Sunnyside Health Care Center in Cloquet to close

9 October 2023

CLOQUET Officials announced that Sunnyside Health Care will close by the end of the year.

CMH and Sunnyside Health Care CEO Rick Breuer said the decision to close Sunnyside was “very difficult” for himself, senior management and the Board of Directors to make.

“None of them wanted to do this, nobody here wanted to do this,” he said.

Officials formally announced the closure in a news release on CMH’s website Oct. 3.

Before coming to the conclusion to close the facility, the board discussed various options to preserve the facility by further shrinking it or converting it to assisted living. Ultimately, Breuer said closing Sunnyside is “what has to happen, but I wish it wasn’t our reality.”

He cited the reasoning for the closure as strictly coming down to “dollars and cents.”

“Long term care structurally in the state of Minnesota is really set up where it’s almost impossible to not lose money … Sunnyside has always lost between $1 (million) and $2 million dollars a year, and the overall organization has just absorbed it because it’s been very important from a mission standpoint for … everyone involved to support that operation,” Breuer said.

Due to the “deterioration” of health care over the past few years from the COVID-19 pandemic, Breuer said CMH’s ability to absorb that cost has weakened.

“Our loss basically doubled from what it had been,” he said. “We just said we can’t put the financial health of the overall organization at such risk as it would be if we just continued operations as normal.”

During the last legislative session, the state allocated one-time, short term funding for long term care when what facilities like Sunnyside truly need are ongoing rates to sustain them, Breuer said.

Federal, state and local grants that were available to health care organizations during the COVID-19 pandemic are no longer available, while the negative financial impact remains.

Breuer also cited staffing shortages as contributing to the decision to close. Many senior staff members retired early as a result of the pandemic and the hardships it inflicted, leaving gaps in the “institutional knowledge” of a newer staff.

While Sunnyside is licensed for 44 residents, they have been operating with 34 because of the staffing shortage.

“Since you are paid per resident, per day, if you are leaving 10 beds open on purpose, that is just devastating for the model you can’t break-even even if you’re full,” said Breuer.

It’s an issue long term health care facilities are battling everywhere, not just Sunnyside, he said, and that it’s a “worsening problem at the state level.”

“I hope someone is paying attention at the Capitol, and that the future funding isn’t just steps in the right direction, but that it’s bold action to really overhaul the funding of senior care,” he added.

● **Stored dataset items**
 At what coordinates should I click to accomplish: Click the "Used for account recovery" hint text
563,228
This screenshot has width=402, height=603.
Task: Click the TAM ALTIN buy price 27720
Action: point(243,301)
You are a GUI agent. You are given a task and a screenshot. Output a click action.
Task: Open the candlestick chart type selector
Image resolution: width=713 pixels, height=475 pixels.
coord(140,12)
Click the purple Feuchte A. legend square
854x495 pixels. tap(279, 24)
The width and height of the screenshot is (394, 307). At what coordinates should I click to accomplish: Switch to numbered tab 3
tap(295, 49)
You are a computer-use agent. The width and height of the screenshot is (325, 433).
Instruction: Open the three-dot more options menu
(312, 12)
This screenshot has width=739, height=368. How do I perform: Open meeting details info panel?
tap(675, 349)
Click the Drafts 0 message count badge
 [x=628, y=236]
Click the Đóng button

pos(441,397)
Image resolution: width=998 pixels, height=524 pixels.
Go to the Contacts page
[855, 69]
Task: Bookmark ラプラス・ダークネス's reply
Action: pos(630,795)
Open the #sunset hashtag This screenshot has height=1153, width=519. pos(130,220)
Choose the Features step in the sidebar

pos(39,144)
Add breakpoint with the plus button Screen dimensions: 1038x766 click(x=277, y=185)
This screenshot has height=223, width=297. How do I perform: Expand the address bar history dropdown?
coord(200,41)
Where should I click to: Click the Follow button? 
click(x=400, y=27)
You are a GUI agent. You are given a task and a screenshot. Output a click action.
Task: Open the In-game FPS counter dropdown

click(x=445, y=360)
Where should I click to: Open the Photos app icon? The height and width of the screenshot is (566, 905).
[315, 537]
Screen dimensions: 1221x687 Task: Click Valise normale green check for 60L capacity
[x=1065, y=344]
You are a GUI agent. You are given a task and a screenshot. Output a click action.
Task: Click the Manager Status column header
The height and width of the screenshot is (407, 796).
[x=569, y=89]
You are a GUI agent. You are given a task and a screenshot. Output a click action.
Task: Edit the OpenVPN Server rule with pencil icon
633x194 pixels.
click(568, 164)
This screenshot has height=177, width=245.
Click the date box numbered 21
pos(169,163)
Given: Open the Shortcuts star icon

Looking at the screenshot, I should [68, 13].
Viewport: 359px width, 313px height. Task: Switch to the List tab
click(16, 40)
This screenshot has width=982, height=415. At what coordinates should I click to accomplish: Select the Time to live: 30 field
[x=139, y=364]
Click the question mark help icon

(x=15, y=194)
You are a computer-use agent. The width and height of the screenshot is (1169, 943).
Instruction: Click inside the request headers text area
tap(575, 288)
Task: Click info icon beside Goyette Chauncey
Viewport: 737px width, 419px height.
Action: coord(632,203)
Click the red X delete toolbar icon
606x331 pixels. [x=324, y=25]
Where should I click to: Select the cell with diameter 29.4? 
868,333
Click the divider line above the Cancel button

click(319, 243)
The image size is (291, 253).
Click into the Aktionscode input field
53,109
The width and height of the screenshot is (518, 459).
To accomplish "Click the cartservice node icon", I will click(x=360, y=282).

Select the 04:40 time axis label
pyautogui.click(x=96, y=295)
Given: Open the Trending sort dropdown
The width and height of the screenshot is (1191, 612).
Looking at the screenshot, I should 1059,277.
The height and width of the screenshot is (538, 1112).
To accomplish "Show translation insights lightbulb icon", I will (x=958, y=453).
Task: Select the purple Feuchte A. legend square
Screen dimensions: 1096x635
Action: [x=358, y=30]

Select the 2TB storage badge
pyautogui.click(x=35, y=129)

● **List of tasks**
(a) In the article on the Sunnyside Health Care closure, how many residents has the facility been operating with because of the staffing shortage?
(b) Write the next part of the article on the Sunnyside Health Care closure, picking up after its final paragraph.

● **Activity answers**
(a) 34 residents, though it is licensed for 44.

(b)
Sunnyside staff have already begun meeting with their 34 residents and their families to assess what kind of care facility will best suit their needs as they prepare to leave Sunnyside.

About 30 staff members who work directly at Sunnyside will also be impacted. Like their residents, CMH will be helping these employees find work elsewhere (if they choose to stay in health care) by providing an on-site job fair featuring other area care facilities.

Adding to the sadness and difficulty of the closure, Breuer noted that just a few years ago plans to build a new Sunnyside facility off of the south side of the hospital were in early stages. They ultimately fell through because of the pandemic.

“Our staff and our residents knew that we were talking about a new facility just a few years ago, and now there is no facility,” he said.

Even though there are still lingering ideas about how the vacant Sunnyside space could be used, Breuer said out of respect for the Sunnyside residents and staff, he and the board are not currently discussing what that area of the hospital will be used for after the closure.

“This is still their home … it is Sunnyside and Sunnyside only until the doors close,” he said.

Breuer noted that Sunnyside has made a point over its years in operation to build intergenerational connections between its residents and the community, such as connections with Churchill Elementary students, National Honor Society students and the community band who would all visit residents, and all of which are connections that Breuer said “will be very hard to lose.”

For Breuer, the decision to close Sunnyside was emotional.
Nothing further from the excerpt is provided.